Stored records
□ □ □

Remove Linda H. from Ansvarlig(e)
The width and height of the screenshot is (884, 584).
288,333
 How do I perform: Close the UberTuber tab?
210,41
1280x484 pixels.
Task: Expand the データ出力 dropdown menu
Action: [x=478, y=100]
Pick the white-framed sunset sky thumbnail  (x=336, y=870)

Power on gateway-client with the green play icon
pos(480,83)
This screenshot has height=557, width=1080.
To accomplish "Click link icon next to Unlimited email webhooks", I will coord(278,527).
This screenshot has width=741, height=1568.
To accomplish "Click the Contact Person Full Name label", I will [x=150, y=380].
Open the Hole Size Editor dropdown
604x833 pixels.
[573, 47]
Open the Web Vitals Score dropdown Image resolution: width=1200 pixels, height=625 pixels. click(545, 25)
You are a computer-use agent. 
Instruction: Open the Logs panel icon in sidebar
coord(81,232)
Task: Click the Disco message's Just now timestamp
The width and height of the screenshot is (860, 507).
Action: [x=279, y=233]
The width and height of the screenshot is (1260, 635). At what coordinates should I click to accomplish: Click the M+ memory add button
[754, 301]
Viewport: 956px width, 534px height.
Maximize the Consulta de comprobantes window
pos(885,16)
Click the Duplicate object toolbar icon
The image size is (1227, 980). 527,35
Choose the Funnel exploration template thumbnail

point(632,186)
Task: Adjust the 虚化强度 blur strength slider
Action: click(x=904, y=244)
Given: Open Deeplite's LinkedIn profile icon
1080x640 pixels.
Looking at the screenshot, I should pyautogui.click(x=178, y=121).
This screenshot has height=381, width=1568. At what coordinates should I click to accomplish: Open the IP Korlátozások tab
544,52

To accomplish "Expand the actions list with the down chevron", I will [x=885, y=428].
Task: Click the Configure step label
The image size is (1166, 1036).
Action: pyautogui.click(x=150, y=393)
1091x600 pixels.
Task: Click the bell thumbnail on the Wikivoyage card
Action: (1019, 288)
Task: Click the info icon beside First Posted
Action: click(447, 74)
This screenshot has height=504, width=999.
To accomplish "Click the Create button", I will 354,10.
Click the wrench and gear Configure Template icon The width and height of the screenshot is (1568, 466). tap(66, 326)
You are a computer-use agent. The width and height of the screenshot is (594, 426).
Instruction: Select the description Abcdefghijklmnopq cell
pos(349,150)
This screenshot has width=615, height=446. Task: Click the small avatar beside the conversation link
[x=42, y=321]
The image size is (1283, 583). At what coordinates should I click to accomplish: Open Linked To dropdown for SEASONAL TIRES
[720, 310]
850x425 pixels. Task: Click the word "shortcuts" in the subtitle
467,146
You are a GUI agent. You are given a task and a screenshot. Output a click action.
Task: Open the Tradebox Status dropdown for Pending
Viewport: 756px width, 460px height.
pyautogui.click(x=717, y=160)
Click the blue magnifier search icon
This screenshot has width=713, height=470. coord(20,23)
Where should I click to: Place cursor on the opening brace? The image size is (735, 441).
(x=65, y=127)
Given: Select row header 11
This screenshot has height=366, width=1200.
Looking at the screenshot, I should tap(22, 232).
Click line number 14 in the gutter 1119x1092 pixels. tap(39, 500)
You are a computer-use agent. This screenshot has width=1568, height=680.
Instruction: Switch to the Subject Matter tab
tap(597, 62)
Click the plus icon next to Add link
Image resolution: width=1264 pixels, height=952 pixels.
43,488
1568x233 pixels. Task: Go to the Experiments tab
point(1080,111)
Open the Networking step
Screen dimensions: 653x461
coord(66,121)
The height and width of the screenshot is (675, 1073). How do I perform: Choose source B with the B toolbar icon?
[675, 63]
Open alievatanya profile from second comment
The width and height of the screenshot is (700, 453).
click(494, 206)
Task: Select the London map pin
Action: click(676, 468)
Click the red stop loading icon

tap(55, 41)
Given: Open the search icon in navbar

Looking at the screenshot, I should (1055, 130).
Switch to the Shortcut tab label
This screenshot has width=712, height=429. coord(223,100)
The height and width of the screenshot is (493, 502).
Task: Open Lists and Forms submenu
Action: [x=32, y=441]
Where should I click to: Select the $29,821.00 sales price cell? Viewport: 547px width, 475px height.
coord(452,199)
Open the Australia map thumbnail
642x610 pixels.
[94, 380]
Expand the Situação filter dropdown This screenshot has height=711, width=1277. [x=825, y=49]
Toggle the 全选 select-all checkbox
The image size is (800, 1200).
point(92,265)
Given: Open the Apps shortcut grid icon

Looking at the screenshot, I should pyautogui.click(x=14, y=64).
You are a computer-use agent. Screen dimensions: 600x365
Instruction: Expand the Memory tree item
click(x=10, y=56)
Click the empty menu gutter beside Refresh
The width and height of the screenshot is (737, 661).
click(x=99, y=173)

□ □ □

- Exercise -
None of the records may be left out; each is to be restated exactly.

- Answer below -
Remove Linda H. from Ansvarlig(e)
The width and height of the screenshot is (884, 584).
288,333
 How do I perform: Close the UberTuber tab?
210,41
1280x484 pixels.
Task: Expand the データ出力 dropdown menu
Action: [x=478, y=100]
Pick the white-framed sunset sky thumbnail  (x=336, y=870)

Power on gateway-client with the green play icon
pos(480,83)
This screenshot has height=557, width=1080.
To accomplish "Click link icon next to Unlimited email webhooks", I will coord(278,527).
This screenshot has width=741, height=1568.
To accomplish "Click the Contact Person Full Name label", I will [x=150, y=380].
Open the Hole Size Editor dropdown
604x833 pixels.
[573, 47]
Open the Web Vitals Score dropdown Image resolution: width=1200 pixels, height=625 pixels. click(545, 25)
You are a computer-use agent. 
Instruction: Open the Logs panel icon in sidebar
coord(81,232)
Task: Click the Disco message's Just now timestamp
The width and height of the screenshot is (860, 507).
Action: [x=279, y=233]
The width and height of the screenshot is (1260, 635). At what coordinates should I click to accomplish: Click the M+ memory add button
[754, 301]
Viewport: 956px width, 534px height.
Maximize the Consulta de comprobantes window
pos(885,16)
Click the Duplicate object toolbar icon
The image size is (1227, 980). 527,35
Choose the Funnel exploration template thumbnail

point(632,186)
Task: Adjust the 虚化强度 blur strength slider
Action: click(x=904, y=244)
Given: Open Deeplite's LinkedIn profile icon
1080x640 pixels.
Looking at the screenshot, I should pyautogui.click(x=178, y=121).
This screenshot has height=381, width=1568. At what coordinates should I click to accomplish: Open the IP Korlátozások tab
544,52

To accomplish "Expand the actions list with the down chevron", I will [x=885, y=428].
Task: Click the Configure step label
The image size is (1166, 1036).
Action: pyautogui.click(x=150, y=393)
1091x600 pixels.
Task: Click the bell thumbnail on the Wikivoyage card
Action: (1019, 288)
Task: Click the info icon beside First Posted
Action: click(447, 74)
This screenshot has height=504, width=999.
To accomplish "Click the Create button", I will 354,10.
Click the wrench and gear Configure Template icon The width and height of the screenshot is (1568, 466). tap(66, 326)
You are a computer-use agent. The width and height of the screenshot is (594, 426).
Instruction: Select the description Abcdefghijklmnopq cell
pos(349,150)
This screenshot has width=615, height=446. Task: Click the small avatar beside the conversation link
[x=42, y=321]
The image size is (1283, 583). At what coordinates should I click to accomplish: Open Linked To dropdown for SEASONAL TIRES
[720, 310]
850x425 pixels. Task: Click the word "shortcuts" in the subtitle
467,146
You are a GUI agent. You are given a task and a screenshot. Output a click action.
Task: Open the Tradebox Status dropdown for Pending
Viewport: 756px width, 460px height.
pyautogui.click(x=717, y=160)
Click the blue magnifier search icon
This screenshot has width=713, height=470. coord(20,23)
Where should I click to: Place cursor on the opening brace? The image size is (735, 441).
(x=65, y=127)
Given: Select row header 11
This screenshot has height=366, width=1200.
Looking at the screenshot, I should tap(22, 232).
Click line number 14 in the gutter 1119x1092 pixels. tap(39, 500)
You are a computer-use agent. This screenshot has width=1568, height=680.
Instruction: Switch to the Subject Matter tab
tap(597, 62)
Click the plus icon next to Add link
Image resolution: width=1264 pixels, height=952 pixels.
43,488
1568x233 pixels. Task: Go to the Experiments tab
point(1080,111)
Open the Networking step
Screen dimensions: 653x461
coord(66,121)
The height and width of the screenshot is (675, 1073). How do I perform: Choose source B with the B toolbar icon?
[675, 63]
Open alievatanya profile from second comment
The width and height of the screenshot is (700, 453).
click(494, 206)
Task: Select the London map pin
Action: click(676, 468)
Click the red stop loading icon

tap(55, 41)
Given: Open the search icon in navbar

Looking at the screenshot, I should (1055, 130).
Switch to the Shortcut tab label
This screenshot has width=712, height=429. coord(223,100)
The height and width of the screenshot is (493, 502).
Task: Open Lists and Forms submenu
Action: [x=32, y=441]
Where should I click to: Select the $29,821.00 sales price cell? Viewport: 547px width, 475px height.
coord(452,199)
Open the Australia map thumbnail
642x610 pixels.
[94, 380]
Expand the Situação filter dropdown This screenshot has height=711, width=1277. [x=825, y=49]
Toggle the 全选 select-all checkbox
The image size is (800, 1200).
point(92,265)
Given: Open the Apps shortcut grid icon

Looking at the screenshot, I should pyautogui.click(x=14, y=64).
You are a computer-use agent. Screen dimensions: 600x365
Instruction: Expand the Memory tree item
click(x=10, y=56)
Click the empty menu gutter beside Refresh
The width and height of the screenshot is (737, 661).
click(x=99, y=173)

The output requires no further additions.